Note to the reader: I did not love the idea of combining preschoolers and hydrochloric acid. I really didn't love it at all. But Ari didn't completely share my feelings (he bought the HCl, after all), and as his dad did this sort of experiment with him throughout his childhood and he survived unscathed, I decided not to put my foot down. My mother-in-law was more inclined to my view of things, so I at least took comfort in not being the only one unexcited about the idea.
Today, after CBS and lunch, we needed to make a new calendar page, it being October 1. I taped 4 sheets of printer paper together to make a large sheet of paper, and the kids watched while I drew squares with a ruler, wrote the days of the week, numbered the days, and taped the new calendar to a pair of flattened, empty cereal boxes for support. P did her handwriting page happily, and for E's school we revisited the coloured egg activity. This time, he was able to identify which of the 4 different colours of eggs I removed almost every time (particularly when I threatened him with packing up his school immediately when he started being silly). P got every question on her 5-a-day right, this time with no help except in reading the questions. I asked her if she enjoyed this kind of thing, and she said that she did. She seemed quite happy at the idea of doing a 5-a-day every day, so I'm going to go for it.

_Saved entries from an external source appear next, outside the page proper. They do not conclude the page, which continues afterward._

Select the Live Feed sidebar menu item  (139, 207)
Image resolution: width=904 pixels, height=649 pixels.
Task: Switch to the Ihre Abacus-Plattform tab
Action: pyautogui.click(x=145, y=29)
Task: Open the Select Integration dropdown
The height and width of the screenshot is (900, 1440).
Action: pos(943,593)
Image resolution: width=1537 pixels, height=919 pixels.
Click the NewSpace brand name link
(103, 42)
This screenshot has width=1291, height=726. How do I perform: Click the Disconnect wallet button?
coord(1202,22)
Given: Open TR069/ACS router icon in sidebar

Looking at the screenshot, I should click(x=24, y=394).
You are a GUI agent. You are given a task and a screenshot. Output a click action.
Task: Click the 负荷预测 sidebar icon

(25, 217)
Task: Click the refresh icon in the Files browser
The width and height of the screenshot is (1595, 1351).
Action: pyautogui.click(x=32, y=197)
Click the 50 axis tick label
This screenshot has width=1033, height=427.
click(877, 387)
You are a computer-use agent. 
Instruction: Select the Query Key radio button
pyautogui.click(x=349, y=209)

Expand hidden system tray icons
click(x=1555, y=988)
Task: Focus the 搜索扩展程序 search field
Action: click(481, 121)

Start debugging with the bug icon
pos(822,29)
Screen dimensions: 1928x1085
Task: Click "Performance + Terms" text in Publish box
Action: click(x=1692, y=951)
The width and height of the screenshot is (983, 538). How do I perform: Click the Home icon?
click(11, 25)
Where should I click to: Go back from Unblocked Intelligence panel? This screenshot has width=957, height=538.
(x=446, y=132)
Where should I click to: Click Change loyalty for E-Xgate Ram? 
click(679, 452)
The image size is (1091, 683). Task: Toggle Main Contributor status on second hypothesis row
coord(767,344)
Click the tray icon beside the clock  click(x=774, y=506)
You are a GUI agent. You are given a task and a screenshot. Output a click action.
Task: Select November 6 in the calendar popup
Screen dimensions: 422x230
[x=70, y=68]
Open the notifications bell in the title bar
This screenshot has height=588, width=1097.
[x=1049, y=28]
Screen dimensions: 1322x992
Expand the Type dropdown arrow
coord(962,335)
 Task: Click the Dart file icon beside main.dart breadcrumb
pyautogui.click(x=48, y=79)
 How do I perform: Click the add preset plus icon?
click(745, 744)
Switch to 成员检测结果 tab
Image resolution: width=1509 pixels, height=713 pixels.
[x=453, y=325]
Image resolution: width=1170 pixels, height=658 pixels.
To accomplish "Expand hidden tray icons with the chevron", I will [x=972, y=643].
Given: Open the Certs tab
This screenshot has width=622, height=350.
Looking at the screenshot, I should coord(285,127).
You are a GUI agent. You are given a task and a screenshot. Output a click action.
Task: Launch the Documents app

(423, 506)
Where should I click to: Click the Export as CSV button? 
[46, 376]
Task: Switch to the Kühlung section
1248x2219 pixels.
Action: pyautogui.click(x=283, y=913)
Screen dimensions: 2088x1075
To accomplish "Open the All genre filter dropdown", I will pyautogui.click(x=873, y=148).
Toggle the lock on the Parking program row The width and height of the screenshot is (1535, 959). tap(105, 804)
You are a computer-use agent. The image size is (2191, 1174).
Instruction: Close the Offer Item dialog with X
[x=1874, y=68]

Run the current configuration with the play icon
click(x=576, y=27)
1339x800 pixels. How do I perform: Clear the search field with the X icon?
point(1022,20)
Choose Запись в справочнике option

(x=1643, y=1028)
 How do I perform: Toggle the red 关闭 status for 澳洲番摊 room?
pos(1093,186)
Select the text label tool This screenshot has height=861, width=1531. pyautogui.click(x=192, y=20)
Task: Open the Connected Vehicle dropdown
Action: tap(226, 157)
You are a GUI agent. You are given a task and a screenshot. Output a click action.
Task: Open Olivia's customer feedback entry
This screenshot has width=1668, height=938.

We read (actually, mostly looked at the pictures in) a book about oceans, and then re-read the book Big Numbers (And Pictures That Show How Big They Really Are). This is the one that shows the number of peas increasing by powers of 10, so that 100,000 peas make a large pile on the table, whereas 100,000,000 peas fill the kitchen and half the dining room, and a quadrillion peas make a mountain. The kids had both expressed disappointment when the book had to be returned to the library, though today they didn't look at it with quite as rapt attention as when we first read it.
I spent the remainder of the afternoon cutting out and assembling pictures of coins on index cards to make a memory game. All the possible ways to make 1 to 10 cents are represented, in addition to a quarter. We could also use the cards for a game like "War". I look forward to playing the game with the kids tomorrow.